We’ve seen Amazon explore a lot of interesting ideas for letting users interact with the Kindle – Kindle Electronic Pen, Kindle Gesture Recognition, Multi-touch technology from TouchCo.

Each of these have specific drawbacks – An electronic pen would be an entire new purchase and people would keep losing it, Gesture Recognition sounds a bit complicated, and TouchCo’s technology probably requires a physical touch layer. Plus all of these haven’t yet been implemented. Two are patents and one (TouchCo) is in development mode.

With IR sensor based optical touch you have lots of companies implementing it and it’s a proven technology – HP has been selling TouchSmart computers for close to 1.75 years.

Whatever objections there might be to using optical touch in Kindle 4 there’s one very strong argument for incorporating it.

Qualcomm is already doing it with Mirasol

Qualcomm has a video of Mirasol color eInk screens at SID 2010 and it’s claiming a mirasol display with Optical Touch (it’s at 00:40 in the video) –

mirasol shows two 5.7″ XGA displays

1. mirasol Display with Capacitive Touch
2. mirasol Display with Optical Touch

If Mirasol can do it there’s no reason Amazon can’t introduce it as a killer feature in Kindle 4 or in Kindle DX 3.

Will Amazon actually add optical touch to Kindle 4?

That question has an easy answer if you believe Kindle 4 is going to use Mirasol screens. In that case one out of the two touch technologies Mirasol is showing off will probably make it into the Kindle 4.

Going with Qualcomm and its optical touch screen would deliver four key features in one go – A color screen, video support, super fast page refresh speed, and touch. With the optical touch screen there’s no loss in readability since there is no physical touch layer to cause harm.

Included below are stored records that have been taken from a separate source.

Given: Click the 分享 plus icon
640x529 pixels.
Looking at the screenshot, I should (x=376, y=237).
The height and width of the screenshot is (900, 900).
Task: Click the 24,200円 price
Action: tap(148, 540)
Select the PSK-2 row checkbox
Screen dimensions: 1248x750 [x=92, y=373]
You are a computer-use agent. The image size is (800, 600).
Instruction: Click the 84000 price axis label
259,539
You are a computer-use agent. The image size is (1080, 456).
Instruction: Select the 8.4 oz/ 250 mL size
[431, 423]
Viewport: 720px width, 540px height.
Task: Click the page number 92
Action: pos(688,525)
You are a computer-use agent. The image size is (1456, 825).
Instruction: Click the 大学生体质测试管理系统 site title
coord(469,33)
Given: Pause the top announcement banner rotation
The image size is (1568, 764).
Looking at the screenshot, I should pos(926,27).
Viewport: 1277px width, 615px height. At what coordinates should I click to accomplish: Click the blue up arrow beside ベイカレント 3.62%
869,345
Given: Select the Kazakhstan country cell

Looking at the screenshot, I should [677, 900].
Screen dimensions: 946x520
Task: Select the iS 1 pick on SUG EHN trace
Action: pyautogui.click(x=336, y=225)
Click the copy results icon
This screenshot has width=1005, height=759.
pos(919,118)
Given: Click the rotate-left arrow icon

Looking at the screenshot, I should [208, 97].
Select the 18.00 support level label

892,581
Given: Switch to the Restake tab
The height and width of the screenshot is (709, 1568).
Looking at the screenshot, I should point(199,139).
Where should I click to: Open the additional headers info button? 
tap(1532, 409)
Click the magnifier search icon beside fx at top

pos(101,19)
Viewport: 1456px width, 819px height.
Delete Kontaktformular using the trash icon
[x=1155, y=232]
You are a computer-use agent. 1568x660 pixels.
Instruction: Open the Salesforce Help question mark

Basically, if Amazon incorporates the Qualcomm Mirasol screen with optical touch in Kindle 4 we’ll probably get a release that outshines even the current Kindle 3 release. Chances are that it’ll be at a higher price point and it makes you wonder if there’s place for a new member in the Kindle family – Kindle Pro or perhaps Kindle Color.

In case Amazon doesn’t go with Qualcomm Mirasol it should still consider adding optical touch technology. Kindle 3 is a very impressive release and Amazon is going to have to add some solid improvements in Kindle 4 to make sure it measures up. Adding optical touch gives you touch capability without hurting readability and its definitely worth considering for Kindle 4.